Leonidas Ocola, Argonne National Laboratory
John Rogers, University of Illinois at Urbana-Champaign

Progress in nanoscience and nanotechnology depends strongly on the capabilities of techniques for patterning and chemically modifying materials at the nanoscale. The methods that are currently available span a very wide range, from those that have emerged from research and development in the microelectronics area (e.g., electron beam lithography, photolithography, etc.) to newer classes of low-cost techniques designed to enable manipulation of soft materials. This workshop covered, in a broad way, recent developments in nanopatterning with applications.

The workshop was an opportunity to bring in researchers outside of Argonne to showcase novel methods of micro- and nano- fabrication and to foment new collaborations between the CNM and their institutions. There were talks ranging from organic semiconductor patterning by Zhenan Bao (Stanford) and block copolymer lithography by Paul Nealy (U. Wisconsin) to three dimensional lithography with the talks from Jennifer Lewis (UIUC) and Paul Braun (UIUC). The Keynote talk was given by Don Tennant (Bell Labs) on electron beam lithography, where he covered many aspects related to nanopatterning and lithography. The workshop had great attendance (~ 100 in the audience).

WK6 Quantum Nanomagnetism

Eric Isaacs and Axel Hoffmann, Center for Nanoscale Materials, Argonne National Laboratory

The aim of this workshop was to highlight the role of quantum effects and nanosized confinement for magnetism. Dragomir Davidovic (Georgia Institute of Technology) showed how quantum interference results in conductance fluctuations in cobalt nanoparticles, indicating an unusually short spin dephasing time.

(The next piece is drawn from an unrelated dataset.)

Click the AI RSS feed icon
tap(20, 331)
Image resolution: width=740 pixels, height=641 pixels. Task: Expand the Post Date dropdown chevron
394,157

Coherent X-ray speckle measurements of Cr by Oleg Shpyrko (Argonne National Laboratory) indicate that the dynamics of spin density wave domains may be governed by quantum tunneling of domain walls below 30 K. Likewise quantum fluctuations coupled with disorder in highly diluted spin-systems can give rise to the formation of a quantum spin-liquid, whose spectral response can be easily manipulated for information encoding in spin-states as shown by Thomas F. Rosenbaum (University of Chicago). Interestingly, geometric frustration can also give rise to spin liquid behavior and Peter Schiffer (Pennsylvania State University) showed how lithographically defined nanomagnetic model systems can be utilized to obtained detailed insight into geometrically frustrated systems. Similarly patterened nanomagnetic systems provide an ideal test bed for studying soliton dynamics and interactions as presented by Kristin Buchanan (Argonne National Laboratory). Moving from basic science more towards increasing data storage in magnetic recording applications Alejandra Lukaszew (University of Toledo) developed a novel fabrication route for decoupled FePt nanoparticles via ion implantation and x-ray rapid thermal annealing.

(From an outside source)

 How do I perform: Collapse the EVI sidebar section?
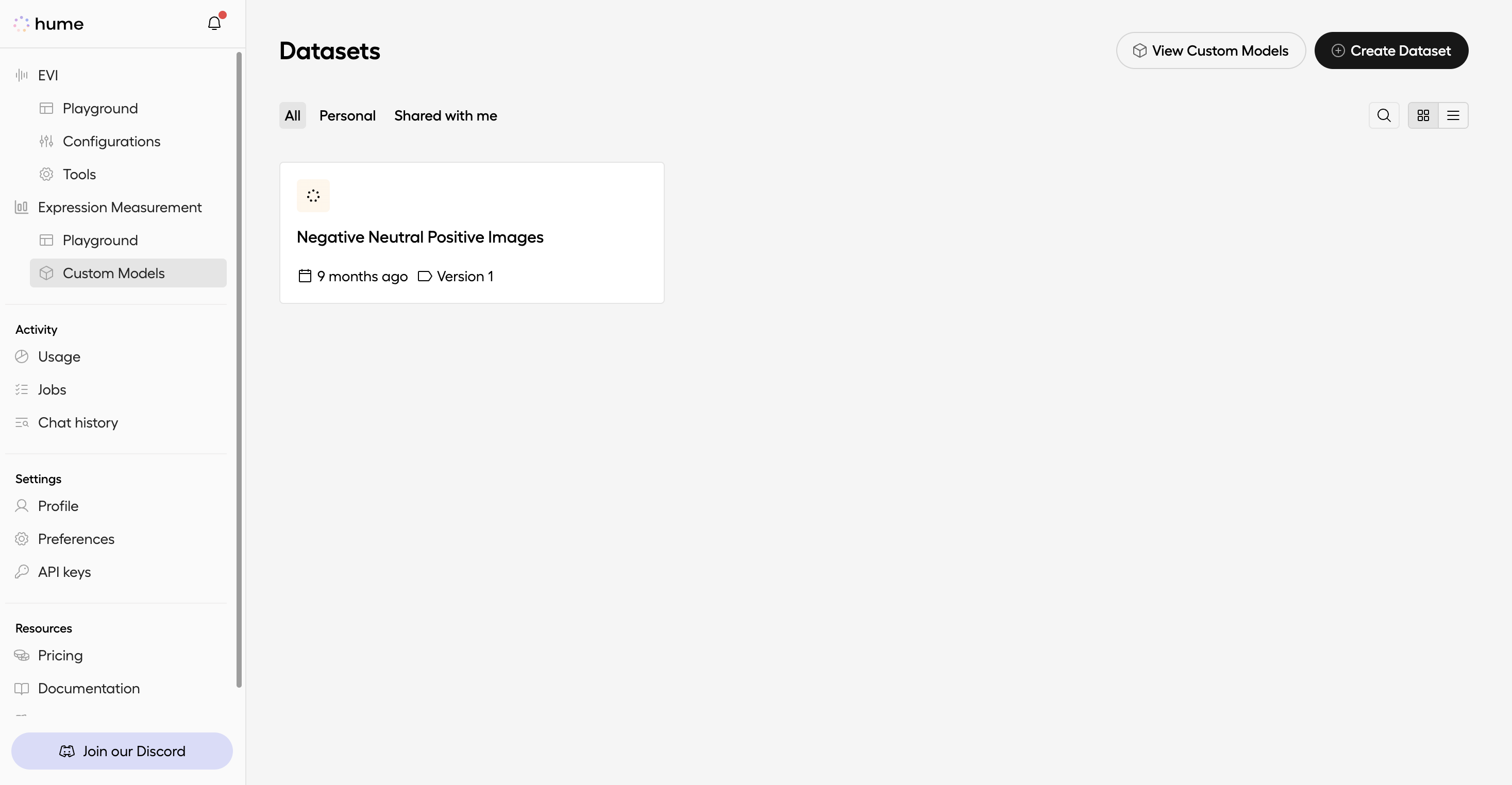pos(47,75)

WK7 Texture and Strain Mapping with X-rays, Neutrons, and Electrons

Dean R. Haeffner, Advanced Photon Source, Argonne National Laboratory
James W. Richardson, Jr., Intense Pulsed Neutron Source, Argonne National Laboratory
Dean J. Miller, Electron Microscopy Center, Argonne National Laboratory

This workshop dealt with advances in texture and strain characterization as functions of position in engineered materials using x-ray, neutron and electron diffraction. Among the 12 presentations from experts in the three areas were introductory discussions, detailed reports of current research, descriptions of existing and under-development user programs, and forward-looking discussions highlighting future research directions.

X-ray diffraction has been used for decades for texture and strain measurements, but generally limited to near-surfaces. Over the past 10-20 years, neutron diffraction has established itself as an effective technique for measuring bulk texture and through-depth strain mapping, but with limited spatial resolution. Electron microscopy has always had a niche in the realm of individual grain diffraction, but with limited scope in polycrystalline materials. This workshop demonstrated how new advances are dramatically changing the landscape.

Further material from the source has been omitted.